Russland erreicht 35 % der weltweiten Erbsenexporte, vier Märkte nehmen 98 % ab
Russland exportierte 2025 insgesamt 3,9 Millionen Tonnen Erbsen und stellte damit 35 % der weltweiten Ausfuhren. China, Indien, die Türkei und Pakistan nahmen zusammen 98 % der russischen Lieferungen ab.
Exporte erreichen 3,9 Millionen Tonnen
Russland stellte 2025 mit Ausfuhren von 3,9 Millionen Tonnen insgesamt 35 % der weltweiten Erbsenexporte. Das geht aus Erkenntnissen der Beratungsgesellschaft Strategy Partners hervor, die von RIA Novosti zitiert und von Lenta.ru sowie Finance Rambler veröffentlicht wurden. Die Zahlen belegen Russlands führende Stellung am internationalen Erbsenmarkt und zeigen, wie der Anstieg der heimischen Produktion in ein größeres Exportangebot überführt wurde.
Mehr als zwei Drittel der russischen Erbsenernte von 5,7 Millionen Tonnen gingen 2025 ins Ausland. Strategy Partners bezeichnete sowohl die Erntemenge als auch den Durchschnittsertrag von 26 Zentnern je Hektar als Rekordwerte. Das Ergebnis folgte auf einen wetterbedingten Rückgang im Jahr 2024 und brachte den russischen Erzeugern neue Höchststände.
Vier Käufer übernehmen 98 % der Lieferungen
China, Indien, die Türkei und Pakistan nahmen zusammen 98 % der russischen Erbsenexporte ab. Diese Konzentration verschafft den Exporteuren Zugang zu mehreren wichtigen Märkten für Hülsenfrüchte, macht die Lieferungen aber zugleich stark von Nachfrage, Regulierung und Einkaufsbedingungen in nur vier Ländern abhängig. Einzelmengen für die jeweiligen Käufer wurden nicht veröffentlicht.

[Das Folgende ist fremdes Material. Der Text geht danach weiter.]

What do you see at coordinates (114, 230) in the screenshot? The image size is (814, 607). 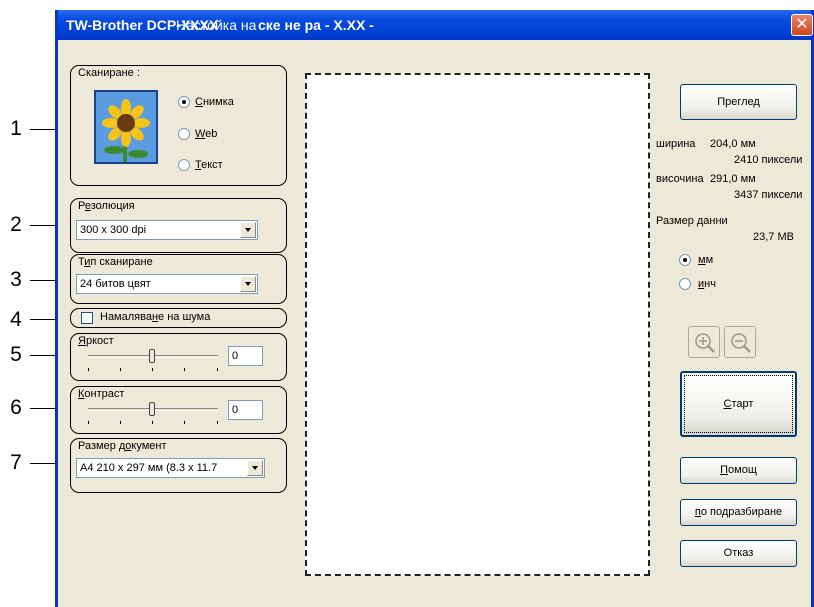 I see `resolution-value: 300 x 300 dpi` at bounding box center [114, 230].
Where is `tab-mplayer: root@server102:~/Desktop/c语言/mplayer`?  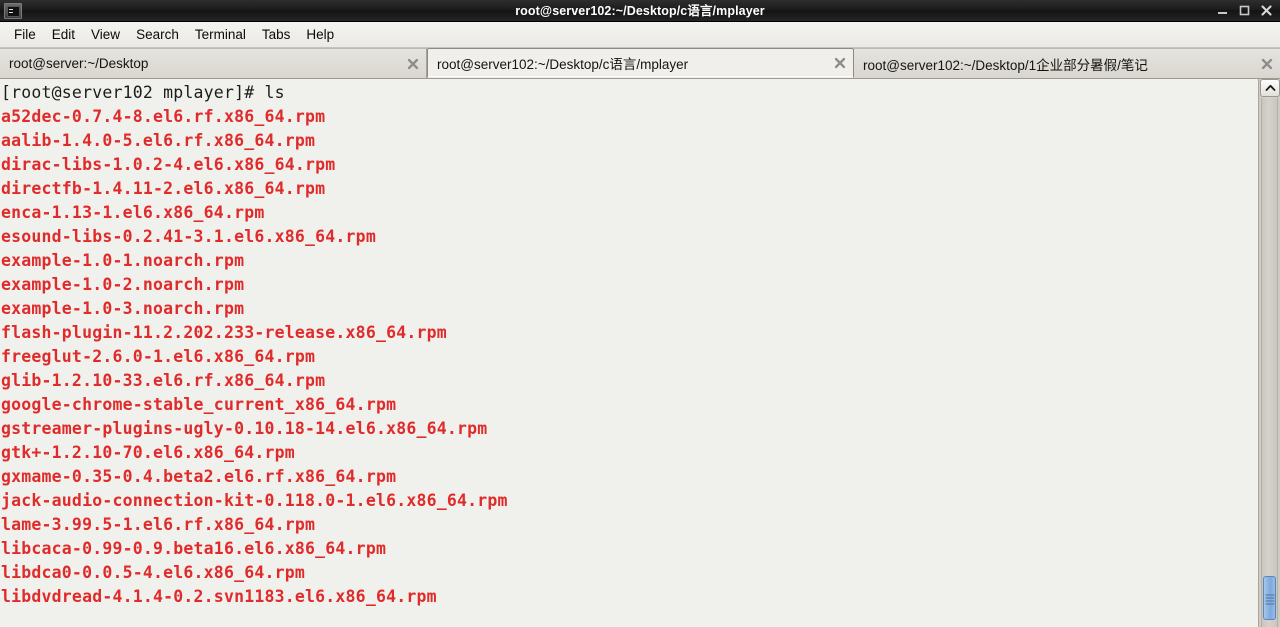
tab-mplayer: root@server102:~/Desktop/c语言/mplayer is located at coordinates (640, 63).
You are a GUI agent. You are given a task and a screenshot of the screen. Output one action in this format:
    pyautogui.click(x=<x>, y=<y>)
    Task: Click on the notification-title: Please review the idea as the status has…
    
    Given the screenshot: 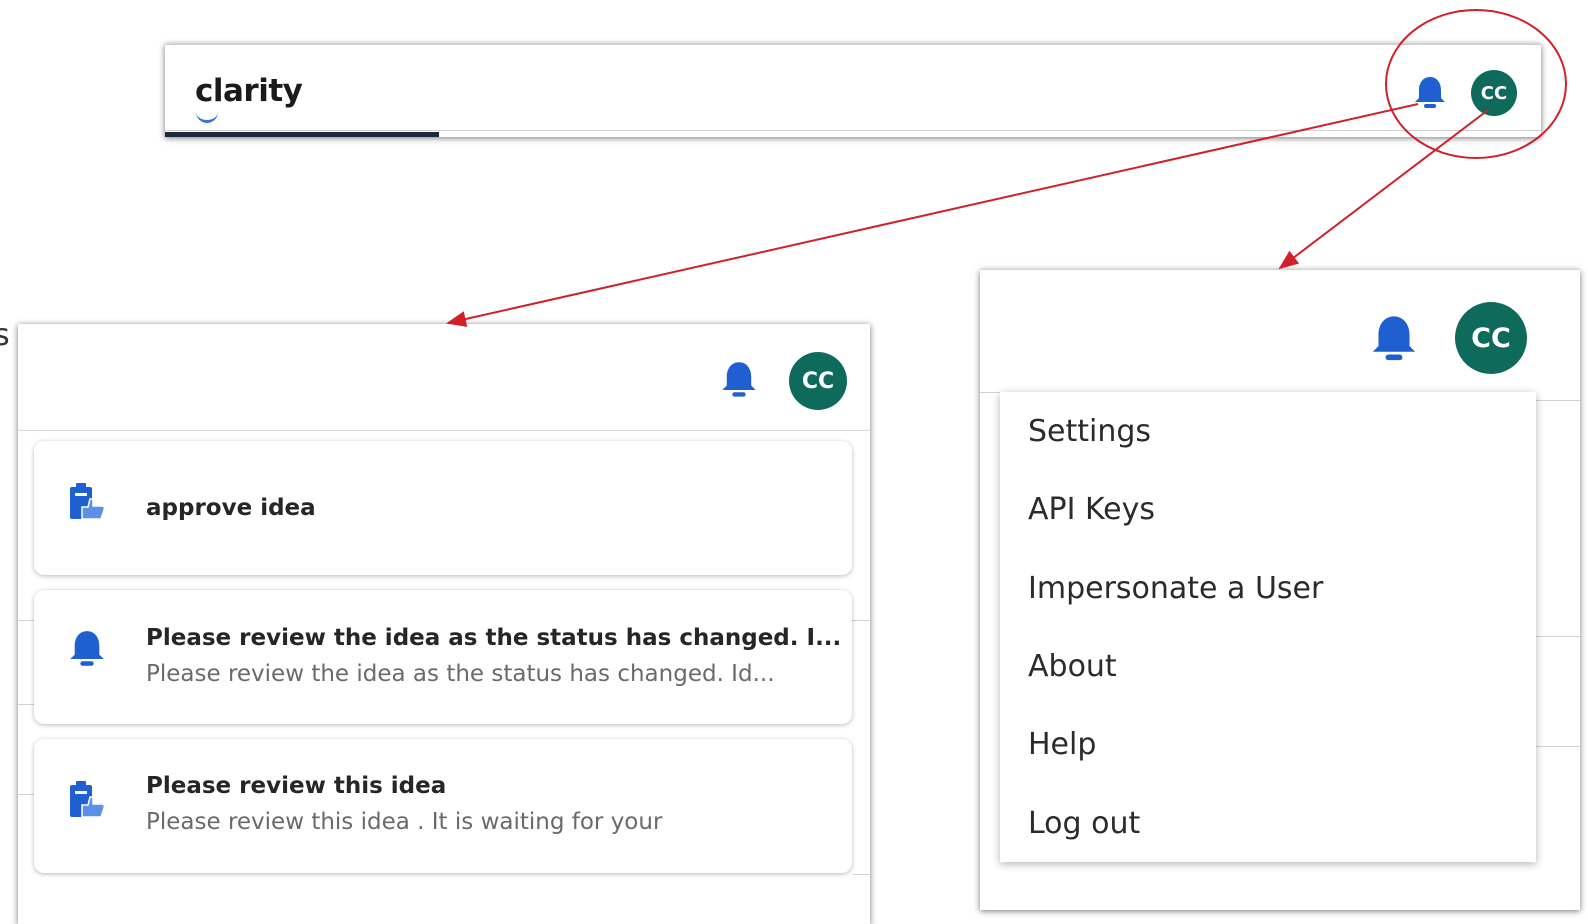 What is the action you would take?
    pyautogui.click(x=494, y=638)
    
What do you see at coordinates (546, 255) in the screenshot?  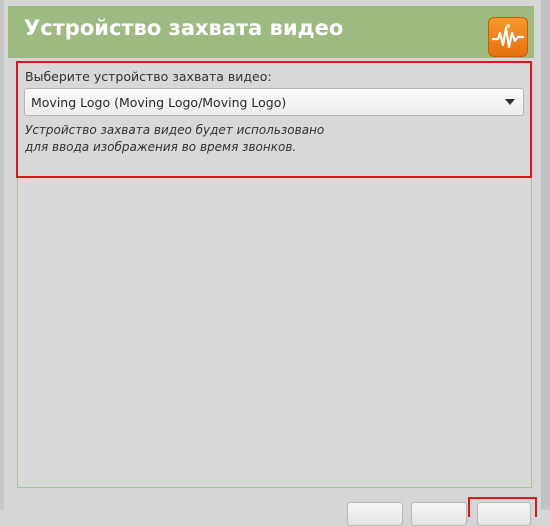 I see `window-right-scroll-edge` at bounding box center [546, 255].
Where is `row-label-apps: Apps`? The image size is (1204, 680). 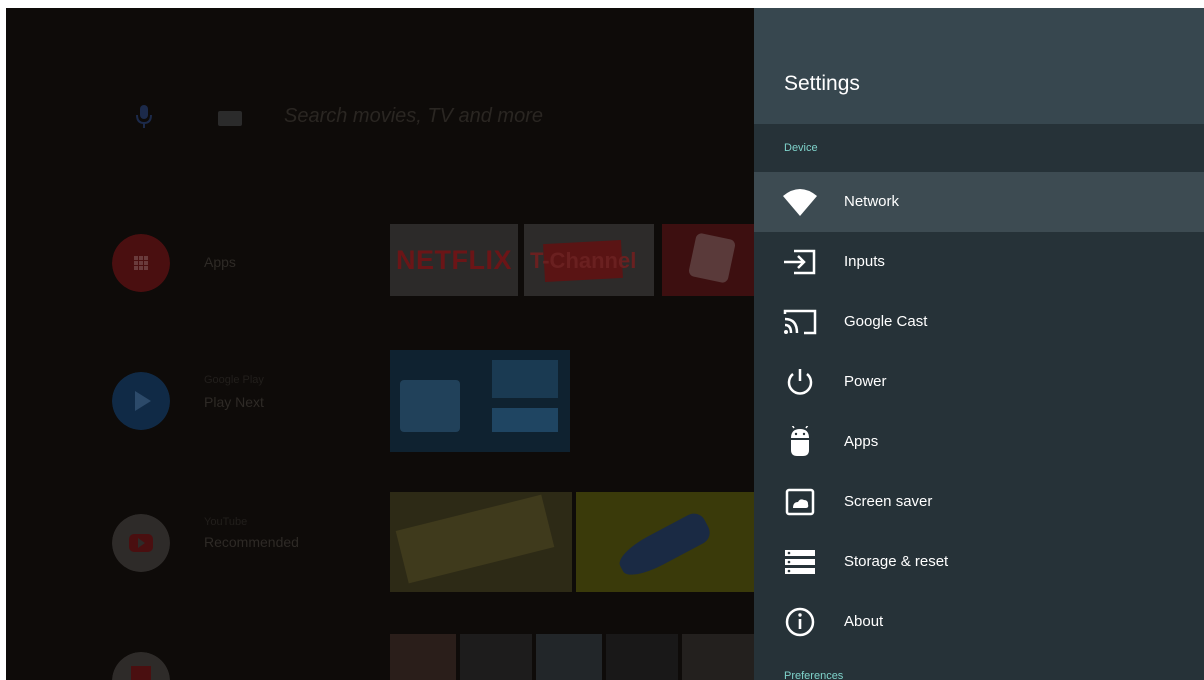 row-label-apps: Apps is located at coordinates (220, 262).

China weitet auch seine Einfuhren russischer Lebensmittel insgesamt aus. Nach Angaben von Lenta.ru stieg der Wert der russischen Lebensmittellieferungen nach China im ersten Halbjahr 2026 um 44 % auf 4,9 Milliarden $. Neben Erbsen umfasst diese Summe unter anderem gefrorenen Fisch, Rapsöl und Sojabohnen. Sie verdeutlicht dennoch die breitere Handelsverbindung, über die russische Agrarprodukte den chinesischen Markt erreichen. In der Türkei lag der Wert russischer Lieferungen getrockneter Erbsen im Juni laut Lenta.ru nahe einem Vierjahreshoch.
Flächenausweitung stützt das Angebot
Die russische Anbaufläche für Körnererbsen wuchs innerhalb von fünf Jahren um 71 %, während die Ernte 2025 mehr als doppelt so hoch ausfiel wie 2020. Zusätzliche Flächen und der gemeldete Rekordertrag erklären den starken Zuwachs beim exportierbaren Angebot. Die künftigen Liefermengen werden daher nicht allein von der Auslandsnachfrage abhängen, sondern auch davon, ob die Erzeuger ihre Flächen nach dem Produktionshöhepunkt von 2025 halten.
Erbsen sind Teil einer breiteren russischen Exportbasis für Getreide und Körnerleguminosen. Finance Rambler berichtete für 2025 von russischen Getreideexporten in Höhe von 50 Millionen Tonnen, während die Ausfuhren von Körnerleguminosen auf 4,2 Millionen Tonnen stiegen. Erbsen stellten somit den größten Teil des gemeldeten Leguminosenexports. Für Verarbeiter, Händler und Importeure bleibt das Ungleichgewicht zwischen dem großen russischen Angebot und der schmalen Käuferbasis entscheidend: Änderungen beim Marktzugang oder bei den Einkäufen eines der vier Hauptabnehmer könnten verfügbare Mengen und Handelsrouten unmittelbar beeinflussen.